Pretreatment with budesonide did not significantly influence engraftment among patients with ulcerative colitis who underwent fecal microbiota transplantation, with researchers reporting that clinical response appeared to be donor-dependent.

“Several studies addressed the effects of FMT for UC, showing a response rate of around 36% for patients with various treatment regimens,” Emilie van Lingen, MD, of the department of gastroenterology and hepatology at Leiden University Medical Center, and colleagues wrote in the Journal of Crohn’s and Colitis. “Of note, efficacy may be donor-dependent and response appears associated with engraftment of the donor microbiota.

Graphic depicting pretreatment results at week 10 with budesonide.
Data derived from: van Lingen E, et al. J Crohns Colitis. 2024;doi:10.1093/ecco-jcc/jjae043.

“These previous studies highlight many unanswered questions about treatment of UC patients with FMT; how to identify preferred donors and determine which pretreatments promote donor microbiome and response.”

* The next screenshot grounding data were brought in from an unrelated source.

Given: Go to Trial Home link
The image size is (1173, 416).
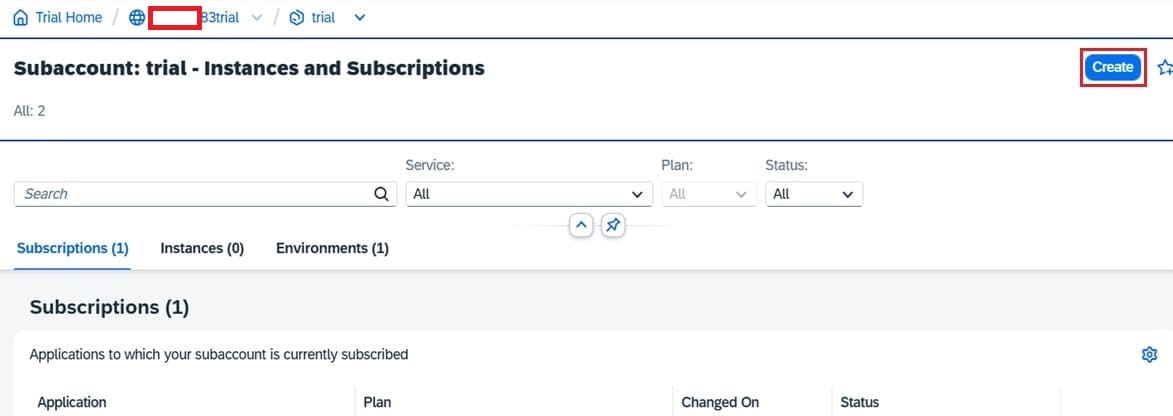Looking at the screenshot, I should 68,18.
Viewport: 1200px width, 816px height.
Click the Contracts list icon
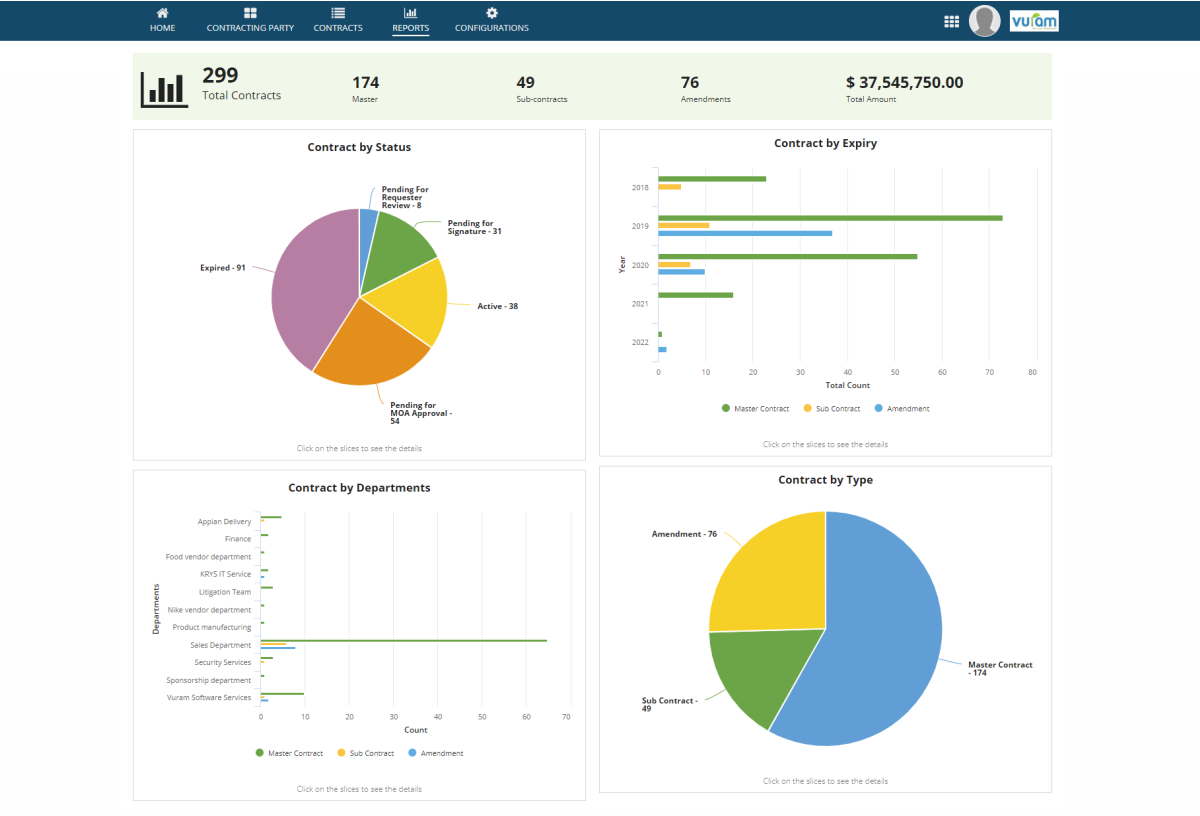(x=338, y=13)
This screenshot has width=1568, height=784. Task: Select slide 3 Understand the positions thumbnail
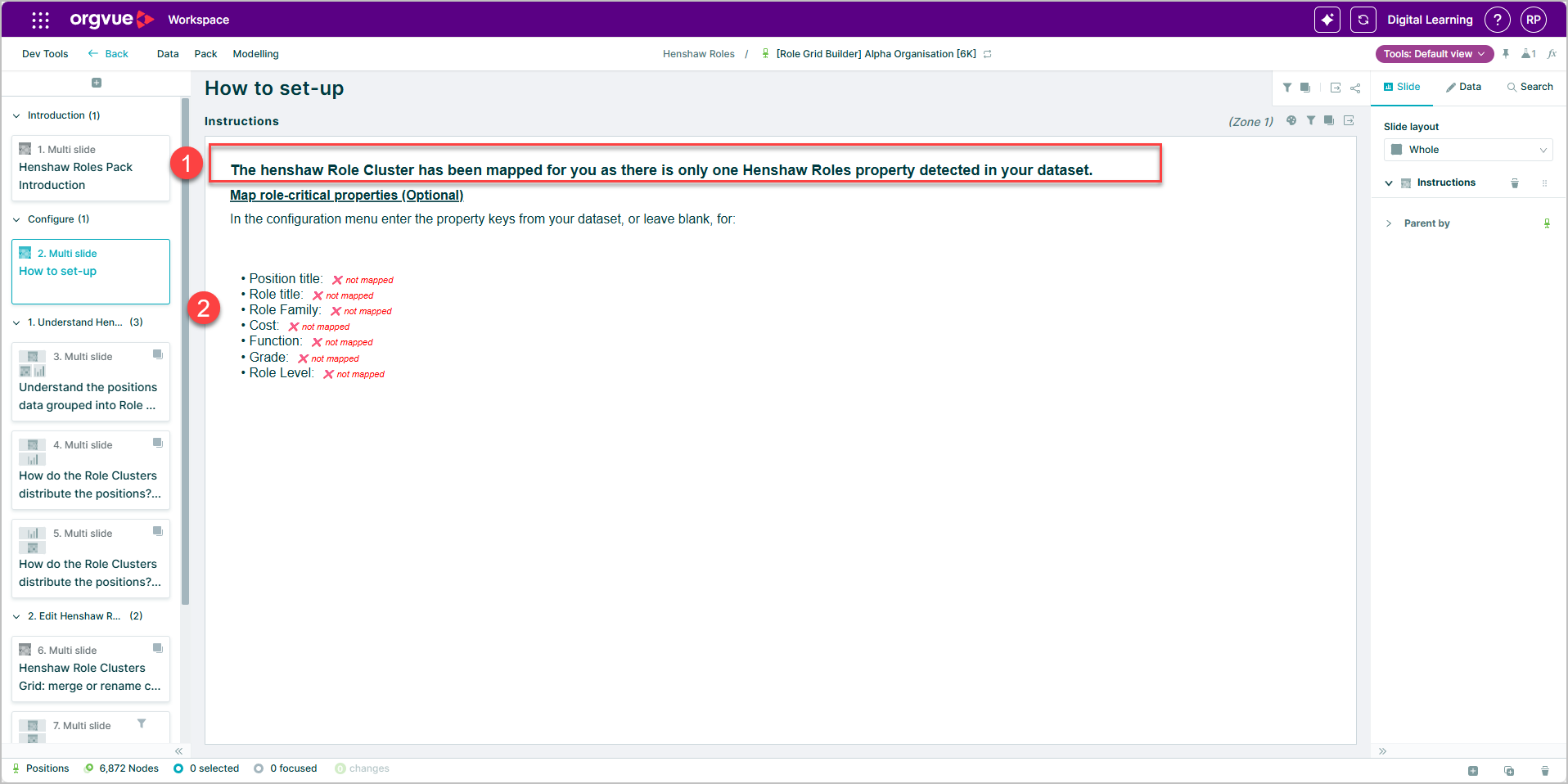91,381
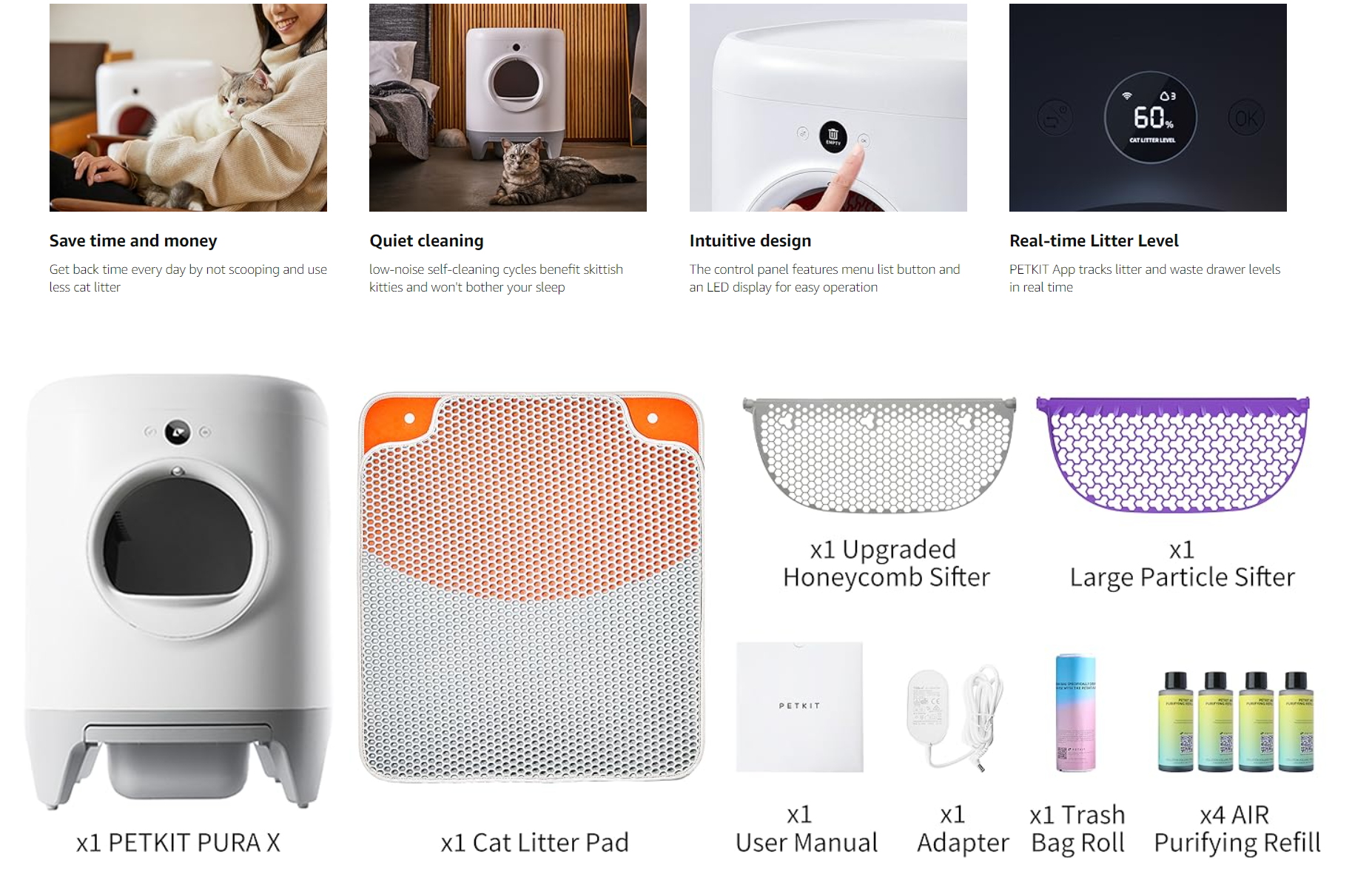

In a single-center, double-blind, randomized controlled trial, researchers investigated the effect of FMT after pretreatment with budesonide or placebo among 24 adult patients (median age, 42 years; 50% men) with active mild to moderate UC. Researchers also assessed clinical response at weeks 10 and 14 based on partial and full Mayo scores, respectively.

Patients received 3 weeks of budesonide 9 mg (n = 13) or placebo (n = 11) followed by four weekly infusions of donor feces suspension. Based on microbiota composition, researchers chose stool samples from two donors.

At baseline, median disease duration was 13.5 years, median full Mayo score was 7 and median fecal calprotectin was 944 µg/g.

Results showed pretreatment with budesonide did not increase donor microbiota engraftment or clinical response vs. placebo. At week 10, 42% of all patients achieved clinical remission, 8% achieved partial remission and 50% demonstrated no clinical response or progressive symptoms. Pretreatment with budesonide was associated with a nonsignificant higher response rate compared with placebo (8 vs. 4 patients) and donor randomization did not influence Mayo score.

At week 14, 38% of patients achieved combined clinical and endoscopic remission, 4% achieved partial remission and 58% had no response. At this timepoint, researchers also reported a donor-dependent effect, whereby FMT suspensions from one donor were associated with clinical response (80% vs. 20% of responders), although patients treated with this suspension had decreased overall engraftment of donor microbiota.

Further, researchers found that an abundance of Clostridia clusters IV and XIVa, such as Rosebuira and Dorea, or Bacteroidales, including Bacteroides and Coprobacter, among donors was “highly predictive” of clinical response.

“Pretreatment with 3 weeks budesonide did not significantly influence engraftment of donor microbiota and engraftment was not associated with clinical outcome,” van Lingen and colleagues wrote. “However, a significant donor-dependent effect of FMT in ulcerative colitis was seen, where caution is advised when interpretating these results, with the small number of patients included.”

They continued: “Interestingly, patients treated with FMT suspensions from the donor that was associated with clinical response had lower engraftment, suggesting that response might be related to specific microorganisms instead of overall engraftment.”